Странная пара вступила во дворъ и скрылась отъ глазъ наблюдателей. Вся веселая компанія ребятишекъ выбѣжала на крыльцо, чтобы посмотрѣть на развязку любопытной для нихъ, хотя и не очень новой, исторіи. На дворѣ раздавались крики барыни и возраженія мужика, никакъ не соглашавшагося оставить за свою вину въ рукахъ барыни лошадь или зипунъ. Дѣло, наконецъ, уладилось въ нѣсколько минутъ, и барыня въ сопровожденіи дѣтей, которыхъ она ругала на ходу, явилась въ дѣтской съ зипуномъ въ рукахъ.
— Что ты? Что ты такое? — крикнула она, приближаясь къ господину въ венгеркѣ. — Мужъ ты мнѣ, или такъ, проходимецъ какой? Меня оскорбляютъ, наше добро топчутъ, а ты что? Ты съ этими шельмецами озорничаешь? А? Да ты лучше бы провалился сквозь землю! На! подавись! — кинула она въ лицо мужу мужицкій зипунъ.
— Да на что онъ мнѣ? — спросилъ мужъ, отклоняя голову.
— А мнѣ за что? Что я съ нимъ стану дѣлать? — въ свою очередь спросила жена. — Уѣзжай ты лучше отъ грѣха, не смущай ты меня!

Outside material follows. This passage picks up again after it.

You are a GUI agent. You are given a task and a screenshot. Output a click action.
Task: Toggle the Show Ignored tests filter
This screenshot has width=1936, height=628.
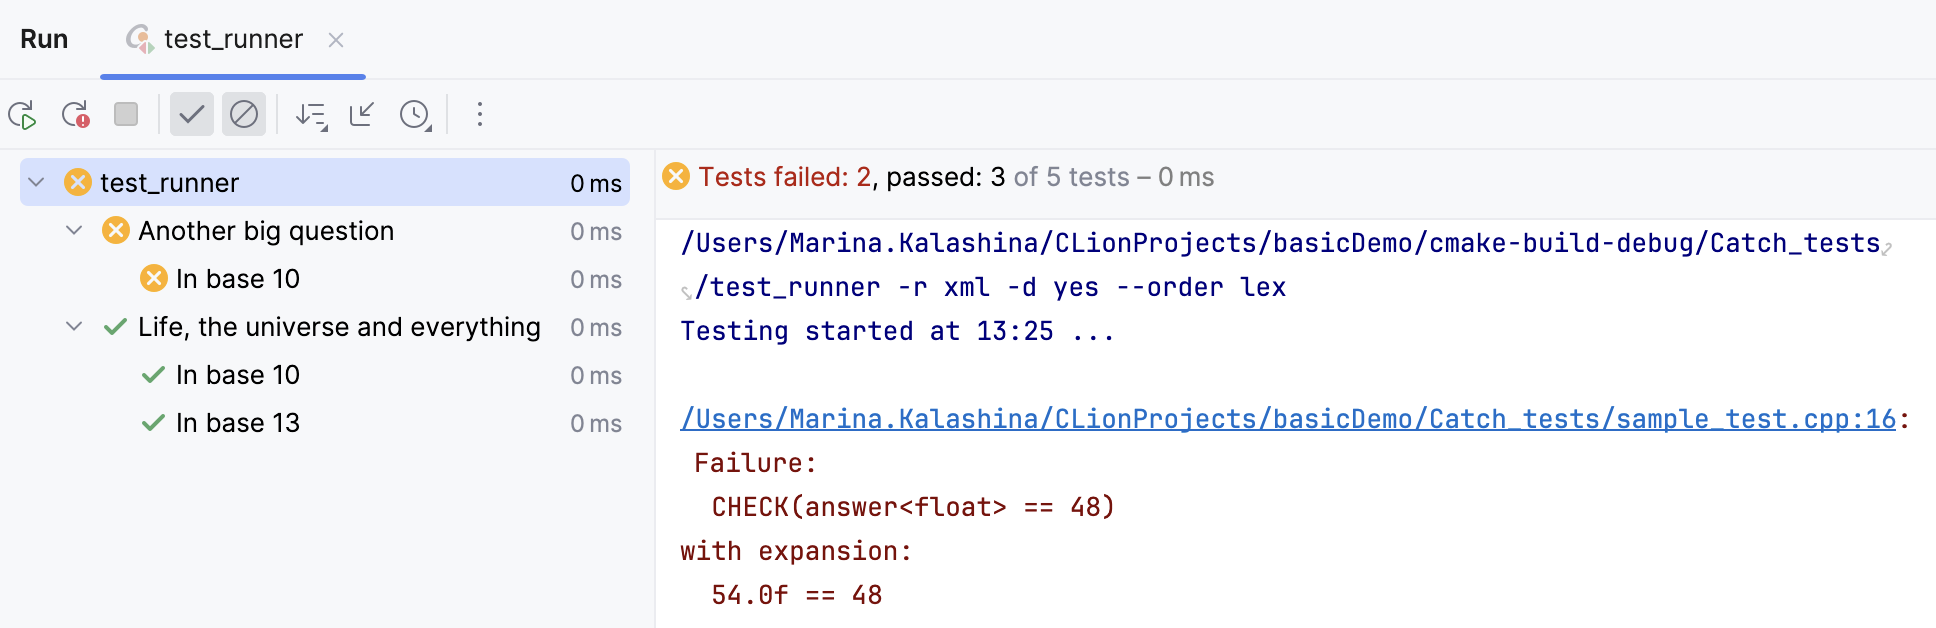pos(243,114)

Изъ-за тебя я мучаюсь, изъ-за тебя покою не имѣю! При тебѣ весь домъ вверхъ дномъ идетъ. Какой ты мнѣ помощникъ? Развратитель ты! Я и гостей принимай, я и накорми всѣхъ, я и за хозяйствомъ смотри, я и добро свое соблюдай. Тьфу ты! Да что я, двухжильная, что ли?.. Уѣзжай ты, говорятъ тебѣ: уѣзжай! Одни ребята, при тебѣ, голову свернуть готовы…
— Уѣду, уѣду, сегодня же уѣду! — проговорилъ мужъ, повторявшій въ послѣднее время уже не разъ эту успокоительную фразу.
— Да, да, сегодня же уѣзжай! Слышишь? Чтобы я и духу твоего не слыхала!
— Сумасшедшая ты баба, и больше ничего! Вѣдь отъ тебя чортъ — и тотъ убѣжитъ!
— И пусть бѣжитъ, окаянный! — плюнула жена и вышла изъ комнаты, хлопнувъ дверью.
Черезъ минуту дверь отворилась снова, и въ нее просунулась голова барыни.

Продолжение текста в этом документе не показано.